Especialista da ONU pede ao Sudão para proteger direitos dos civis em Darfur

23 fevereiro 2017

Aristide Nononsi lembra que a região enfrenta um conflito desde 2003, com centenas de milhares de desalojados ainda a viver em acampamentos; relator terminou missão de 12 dias no país.

Leda Letra, da ONU News em Nova Iorque.

O especialista independente das Nações Unidas sobre os direitos humanos no Sudão pede ao governo de Cartum para proteger os direitos dos civis na região de Darfur.

Aristide Nononsi lembra que a região enfrenta um conflito civil desde 2003, com centenas de milhares de pessoas deslocadas ainda a viver em acampamentos.

Falta de segurança

O relator de direitos humanos falou esta quinta-feira, ao terminar uma missão de 12 dias no Sudão, onde conversou com moradores do vilarejo de Adi Kong, em Darfur.

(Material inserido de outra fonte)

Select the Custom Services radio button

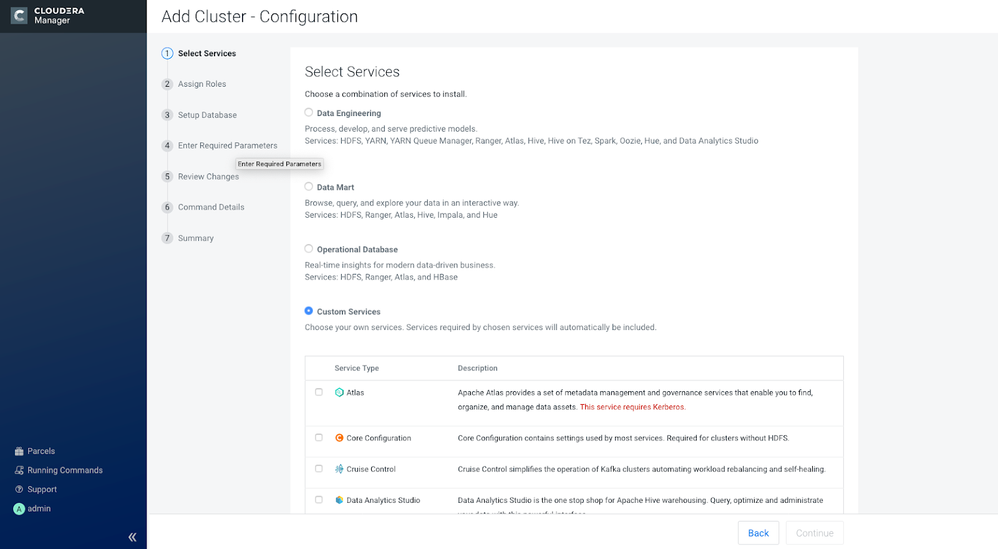pyautogui.click(x=309, y=311)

Segundo Nononsi, a comunidade continua “ansiosa em relação à segurança na área e quer proteção reforçada, além de serviços básicos como saúde, água e educação”.

Por isso, o relator destaca ser essencial que o governo sudanês e parceiros internacionais protejam os direitos dos civis. O especialista também visitou o acampamento de Sorotony, ao norte de Darfur, que fornece abrigo aos que fugiram do conflito e descreveu a situação por lá como “precária”.

Violência sexual

Alguns residentes do campo disseram que vivem num estado de insegurança devido aos “elementos armados” e à criminalidade dentro e fora do local. Violência sexual é uma outra preocupação, afirmou Nononsi, ao explicar que mulheres são atacadas enquanto fazem os seus trabalhos diários.

Nove casos de estupros foram reportados nas últimas semanas, mas muitas mulheres têm medo de revelar que foram vítimas porque temem sofrer represálias.

Ao encerrar sua visita ao Sudão, o relator da ONU, Aristide Nononsi, lembrou ser obrigação do governo proteger os civis e apelou às autoridades para que conduzam investigações sobre os tais incidentes.

Os relatores especiais fazem parte do Conselho de Direitos Humanos e trabalham de forma voluntária, sem receber salário. Eles não são funcionários da ONU e operam de forma independente de qualquer governo ou organização.